In summary, our findings advance the hypothesis of a dysfunctional fronto-temporal network in schizophrenia based upon dysfunction of medial/ventral limbic-cortical brain structures. Of course, in complex disorders such as schizophrenia, causal claims that rely on cross-sectional structural imaging studies must be made with extreme caution. Our study has several important limitations. Our exploratory analysis of neuropsychological function with brain structure was completed in the patient group only, limiting our ability to directly compare the degree to which neuropsychological function was impaired in the patient group relative to that of the healthy comparison group.
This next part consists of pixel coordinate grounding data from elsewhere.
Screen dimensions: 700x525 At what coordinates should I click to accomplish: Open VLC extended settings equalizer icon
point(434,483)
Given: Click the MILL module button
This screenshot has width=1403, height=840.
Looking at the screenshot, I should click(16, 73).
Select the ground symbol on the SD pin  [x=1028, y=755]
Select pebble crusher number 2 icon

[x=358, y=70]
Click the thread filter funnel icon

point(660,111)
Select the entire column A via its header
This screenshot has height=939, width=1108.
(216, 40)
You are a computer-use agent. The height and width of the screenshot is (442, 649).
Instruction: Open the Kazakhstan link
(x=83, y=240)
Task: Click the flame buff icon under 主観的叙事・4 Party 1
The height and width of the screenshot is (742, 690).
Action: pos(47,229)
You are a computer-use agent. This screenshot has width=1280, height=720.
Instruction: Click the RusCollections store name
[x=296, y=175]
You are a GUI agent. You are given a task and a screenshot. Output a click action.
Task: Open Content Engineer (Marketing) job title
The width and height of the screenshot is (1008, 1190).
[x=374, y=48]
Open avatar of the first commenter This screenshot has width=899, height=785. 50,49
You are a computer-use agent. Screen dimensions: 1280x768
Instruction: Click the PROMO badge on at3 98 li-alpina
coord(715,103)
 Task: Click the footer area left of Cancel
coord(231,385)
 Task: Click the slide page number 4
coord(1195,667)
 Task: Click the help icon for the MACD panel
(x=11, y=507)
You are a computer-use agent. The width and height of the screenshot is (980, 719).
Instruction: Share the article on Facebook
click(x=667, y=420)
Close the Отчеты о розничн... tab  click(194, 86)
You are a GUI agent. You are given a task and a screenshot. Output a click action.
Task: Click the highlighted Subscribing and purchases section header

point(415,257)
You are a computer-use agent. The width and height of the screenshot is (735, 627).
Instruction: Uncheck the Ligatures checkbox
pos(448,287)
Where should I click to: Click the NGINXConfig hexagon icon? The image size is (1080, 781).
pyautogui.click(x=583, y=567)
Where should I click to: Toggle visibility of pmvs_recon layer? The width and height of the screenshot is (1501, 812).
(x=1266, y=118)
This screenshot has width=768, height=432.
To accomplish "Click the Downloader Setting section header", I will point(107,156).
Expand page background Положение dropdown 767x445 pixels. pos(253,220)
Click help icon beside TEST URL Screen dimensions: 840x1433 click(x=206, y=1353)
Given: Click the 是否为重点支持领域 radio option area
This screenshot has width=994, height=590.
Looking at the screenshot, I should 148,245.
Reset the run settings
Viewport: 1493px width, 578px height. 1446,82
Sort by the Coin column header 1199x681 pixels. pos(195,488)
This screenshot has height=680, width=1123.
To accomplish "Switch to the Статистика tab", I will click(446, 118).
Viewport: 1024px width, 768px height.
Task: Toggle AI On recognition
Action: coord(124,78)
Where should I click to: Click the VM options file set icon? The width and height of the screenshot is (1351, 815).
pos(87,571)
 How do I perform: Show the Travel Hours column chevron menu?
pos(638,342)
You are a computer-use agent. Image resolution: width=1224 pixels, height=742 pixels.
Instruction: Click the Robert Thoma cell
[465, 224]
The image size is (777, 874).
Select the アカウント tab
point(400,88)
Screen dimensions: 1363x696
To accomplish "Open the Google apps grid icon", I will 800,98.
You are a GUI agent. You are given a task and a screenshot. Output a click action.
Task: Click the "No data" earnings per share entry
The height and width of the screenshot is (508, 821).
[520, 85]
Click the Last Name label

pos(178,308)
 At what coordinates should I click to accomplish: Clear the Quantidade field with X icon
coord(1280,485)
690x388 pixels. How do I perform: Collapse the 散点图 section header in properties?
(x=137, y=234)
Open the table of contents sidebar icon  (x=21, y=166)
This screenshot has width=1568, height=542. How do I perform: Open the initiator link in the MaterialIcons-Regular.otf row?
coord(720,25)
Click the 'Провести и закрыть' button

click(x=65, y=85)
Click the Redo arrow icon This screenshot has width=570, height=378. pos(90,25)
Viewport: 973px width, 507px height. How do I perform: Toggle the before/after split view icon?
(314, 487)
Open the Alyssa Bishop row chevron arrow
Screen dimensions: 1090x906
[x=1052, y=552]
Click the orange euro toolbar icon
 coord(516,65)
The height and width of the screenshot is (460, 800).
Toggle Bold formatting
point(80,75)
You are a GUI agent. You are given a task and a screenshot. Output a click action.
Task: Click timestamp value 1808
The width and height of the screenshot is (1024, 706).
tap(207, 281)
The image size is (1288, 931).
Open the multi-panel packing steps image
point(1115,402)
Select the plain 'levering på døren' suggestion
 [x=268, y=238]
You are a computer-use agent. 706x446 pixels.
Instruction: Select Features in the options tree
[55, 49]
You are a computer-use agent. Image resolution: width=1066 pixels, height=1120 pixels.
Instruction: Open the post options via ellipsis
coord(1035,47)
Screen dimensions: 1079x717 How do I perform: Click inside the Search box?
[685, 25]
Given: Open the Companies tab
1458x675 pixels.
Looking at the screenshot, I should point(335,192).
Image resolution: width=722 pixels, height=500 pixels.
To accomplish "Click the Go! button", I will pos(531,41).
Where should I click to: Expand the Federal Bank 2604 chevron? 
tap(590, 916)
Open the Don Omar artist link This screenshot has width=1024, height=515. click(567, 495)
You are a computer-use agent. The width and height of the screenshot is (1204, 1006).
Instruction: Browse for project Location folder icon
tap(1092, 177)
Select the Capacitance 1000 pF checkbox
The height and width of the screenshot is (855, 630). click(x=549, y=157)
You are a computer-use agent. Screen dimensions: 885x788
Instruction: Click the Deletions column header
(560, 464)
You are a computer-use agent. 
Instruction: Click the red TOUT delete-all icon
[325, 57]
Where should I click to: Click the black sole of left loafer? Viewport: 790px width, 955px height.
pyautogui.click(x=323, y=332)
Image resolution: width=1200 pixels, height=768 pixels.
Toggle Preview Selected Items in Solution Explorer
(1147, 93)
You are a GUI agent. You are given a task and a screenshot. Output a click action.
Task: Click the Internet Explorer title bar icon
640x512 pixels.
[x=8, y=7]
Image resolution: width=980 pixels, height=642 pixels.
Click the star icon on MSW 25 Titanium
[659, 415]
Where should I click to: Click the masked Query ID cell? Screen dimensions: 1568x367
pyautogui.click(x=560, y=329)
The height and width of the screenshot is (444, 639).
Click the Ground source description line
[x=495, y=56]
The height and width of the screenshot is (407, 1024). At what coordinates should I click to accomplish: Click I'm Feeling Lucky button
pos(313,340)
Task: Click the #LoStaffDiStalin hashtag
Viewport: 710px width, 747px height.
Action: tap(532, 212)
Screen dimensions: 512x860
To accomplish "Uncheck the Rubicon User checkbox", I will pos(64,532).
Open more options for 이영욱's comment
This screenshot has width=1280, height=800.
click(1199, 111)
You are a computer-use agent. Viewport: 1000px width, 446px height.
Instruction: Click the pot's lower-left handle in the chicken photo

Further, the patient group was imaged and tested while on stable doses of antipsychotic medication for which detailed medication information was not available, though this is unlikely to have caused a substantial difference in our primary study outcomes(Keefe et al., 2007; Velakoulis et al., 2006). Longitudinal imaging studies of first-episode patients which combine modalities (e.g., structural and functional) and which are based upon anatomical patterns of connectivity between the hippocampus and frontal cortex will further our knowledge of the anatomic localization of hippocampal and prefrontal cortical pathology in schizophrenia.